No, it's not changed. The dtype parameter is still used and it is still
called the same thing. It's just that what constitutes a data-type has
changed significantly.
For example now tuples and dictionaries can be used to describe a
data-type. These definitions are recursive so that whenever data-type
is used it means anything that can be interpreted as a data-type. And I
really mean data-descriptor, but data-type is in such common usage that
I still use it.
Tuple:
========
(fixed-size-data-type, shape)
(generic-size-data-type, itemsize)
(base-type-data-type, new-type-data-type)
Examples:
dtype=(int32, (5,5)) --- a 5x5 array of int32 is the description of
this item.
dtype=(str, 10) --- a length-10 string
dtype=(int16, {'real':(int8,0),'imag':(int8,4)} --- a descriptor that acts
like an int16 array mathematically
(in ufuncs) but has real and imag
fields.
Dictionary (defaults to a dtypechar == 'V')
==========
format1:
{"names": list-of-field-names,
"formats": list of data-types,
<optionally>
"offsets" : list of start-of-the-field
"titles" : extra field names
}
format2 (and how it's stored internally)
{key1 : (data-type1, offset1 [, title1]),
key2 : (data-type2, offset2 [, title2]),
...
keyn : (data-typen, offsetn [, titlen])
}
Other objects not already covered:
=====================
????
Right now, it just passes the tp_dict of the typeobject to the
dictionary-conversion routine.
I'm open for ideas here and will probably have better ideas once the
actual record data-type (not data-descriptor but actual subclass of the
scipy.void data type) looks like.
All of these can be used as the dtype parameter wherever it is taken (of
course you can't
always do something useful with every data-descriptor).
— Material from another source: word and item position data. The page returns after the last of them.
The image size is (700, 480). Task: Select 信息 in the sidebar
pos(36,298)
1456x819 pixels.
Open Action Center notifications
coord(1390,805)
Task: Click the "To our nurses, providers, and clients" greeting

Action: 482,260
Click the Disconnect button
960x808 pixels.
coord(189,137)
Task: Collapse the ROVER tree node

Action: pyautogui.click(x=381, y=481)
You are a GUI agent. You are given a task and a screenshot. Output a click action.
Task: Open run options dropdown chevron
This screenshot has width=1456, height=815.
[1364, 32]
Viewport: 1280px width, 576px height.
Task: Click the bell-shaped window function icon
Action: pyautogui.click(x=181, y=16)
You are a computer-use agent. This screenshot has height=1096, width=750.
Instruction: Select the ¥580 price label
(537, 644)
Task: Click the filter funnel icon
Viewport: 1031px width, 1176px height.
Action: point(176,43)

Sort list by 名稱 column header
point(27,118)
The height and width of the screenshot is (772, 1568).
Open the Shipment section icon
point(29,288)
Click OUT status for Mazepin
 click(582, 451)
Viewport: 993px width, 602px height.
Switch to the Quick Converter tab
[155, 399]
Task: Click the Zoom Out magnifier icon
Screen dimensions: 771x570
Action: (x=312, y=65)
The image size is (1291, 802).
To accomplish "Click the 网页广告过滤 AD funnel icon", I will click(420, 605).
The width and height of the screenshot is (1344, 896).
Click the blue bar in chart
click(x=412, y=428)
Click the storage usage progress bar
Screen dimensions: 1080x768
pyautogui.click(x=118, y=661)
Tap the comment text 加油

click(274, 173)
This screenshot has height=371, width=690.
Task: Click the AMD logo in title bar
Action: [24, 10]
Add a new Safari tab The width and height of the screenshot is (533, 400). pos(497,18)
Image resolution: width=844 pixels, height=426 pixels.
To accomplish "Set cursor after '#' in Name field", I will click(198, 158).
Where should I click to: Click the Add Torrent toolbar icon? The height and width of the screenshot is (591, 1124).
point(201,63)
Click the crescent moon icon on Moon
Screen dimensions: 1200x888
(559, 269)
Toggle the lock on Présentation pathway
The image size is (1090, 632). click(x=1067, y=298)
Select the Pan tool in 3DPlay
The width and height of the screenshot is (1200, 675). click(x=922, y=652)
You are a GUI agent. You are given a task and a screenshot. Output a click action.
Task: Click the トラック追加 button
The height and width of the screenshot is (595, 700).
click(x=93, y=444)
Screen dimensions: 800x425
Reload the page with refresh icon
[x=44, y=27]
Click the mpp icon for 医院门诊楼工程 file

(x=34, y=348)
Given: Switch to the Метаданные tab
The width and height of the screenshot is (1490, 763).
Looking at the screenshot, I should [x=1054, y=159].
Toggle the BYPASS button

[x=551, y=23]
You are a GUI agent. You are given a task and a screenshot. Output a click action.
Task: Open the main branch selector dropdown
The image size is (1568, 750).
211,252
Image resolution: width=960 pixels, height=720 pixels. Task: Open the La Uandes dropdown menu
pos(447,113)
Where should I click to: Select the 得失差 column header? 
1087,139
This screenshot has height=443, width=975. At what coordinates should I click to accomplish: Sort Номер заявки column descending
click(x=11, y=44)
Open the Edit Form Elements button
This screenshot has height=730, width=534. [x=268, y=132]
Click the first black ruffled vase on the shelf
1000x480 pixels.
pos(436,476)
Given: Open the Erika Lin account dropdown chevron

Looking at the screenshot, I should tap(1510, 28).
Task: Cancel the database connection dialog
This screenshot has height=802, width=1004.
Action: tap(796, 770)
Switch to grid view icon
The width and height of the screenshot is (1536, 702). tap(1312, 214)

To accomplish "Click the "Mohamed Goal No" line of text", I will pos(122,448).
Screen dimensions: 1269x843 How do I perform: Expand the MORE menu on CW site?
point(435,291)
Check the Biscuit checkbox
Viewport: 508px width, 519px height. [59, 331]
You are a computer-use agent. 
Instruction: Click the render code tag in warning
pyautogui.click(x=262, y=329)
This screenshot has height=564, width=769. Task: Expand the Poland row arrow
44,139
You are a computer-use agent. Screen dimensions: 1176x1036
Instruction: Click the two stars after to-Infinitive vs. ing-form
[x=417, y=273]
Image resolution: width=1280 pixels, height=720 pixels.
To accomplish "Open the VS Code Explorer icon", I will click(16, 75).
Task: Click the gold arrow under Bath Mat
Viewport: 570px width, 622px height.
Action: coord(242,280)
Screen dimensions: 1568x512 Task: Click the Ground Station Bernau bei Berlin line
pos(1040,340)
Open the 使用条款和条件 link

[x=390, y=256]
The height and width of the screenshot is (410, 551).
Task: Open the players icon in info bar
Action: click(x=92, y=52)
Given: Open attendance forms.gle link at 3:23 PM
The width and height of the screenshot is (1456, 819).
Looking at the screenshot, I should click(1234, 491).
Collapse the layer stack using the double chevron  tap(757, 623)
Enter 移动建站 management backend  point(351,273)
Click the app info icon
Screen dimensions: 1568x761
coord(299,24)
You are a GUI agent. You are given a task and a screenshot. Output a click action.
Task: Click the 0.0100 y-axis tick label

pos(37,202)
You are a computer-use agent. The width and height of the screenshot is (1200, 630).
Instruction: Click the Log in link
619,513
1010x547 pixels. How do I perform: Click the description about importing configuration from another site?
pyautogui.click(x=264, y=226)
When an ndarray has an associated type descriptor with fields (that's
where the field information is
stored), then those fields can be accessed using string or unicode keys
to the getitem call.
Thus, you can do something like this:
>>> a = ones((4,3), dtype=(int16, {'real':(int8, 0), 'imag':(int8, 1)}))
>>> a['imag'] = 2
>>> a['real'] = 1
>>> a.tostring()
'\x01\x02\x01\x02\x01\x02\x01\x02\x01\x02\x01\x02\x01\x02\x01\x02\x01\x02\x01\x02\x01\x02\x01\x02'
Note that there are now three distinct but interacting Python objects:
1) the N-dimensional array of a fixed itemsize.
2) a Python object representing one element of the array.
3) the data-descriptor object describing the data-type of the array.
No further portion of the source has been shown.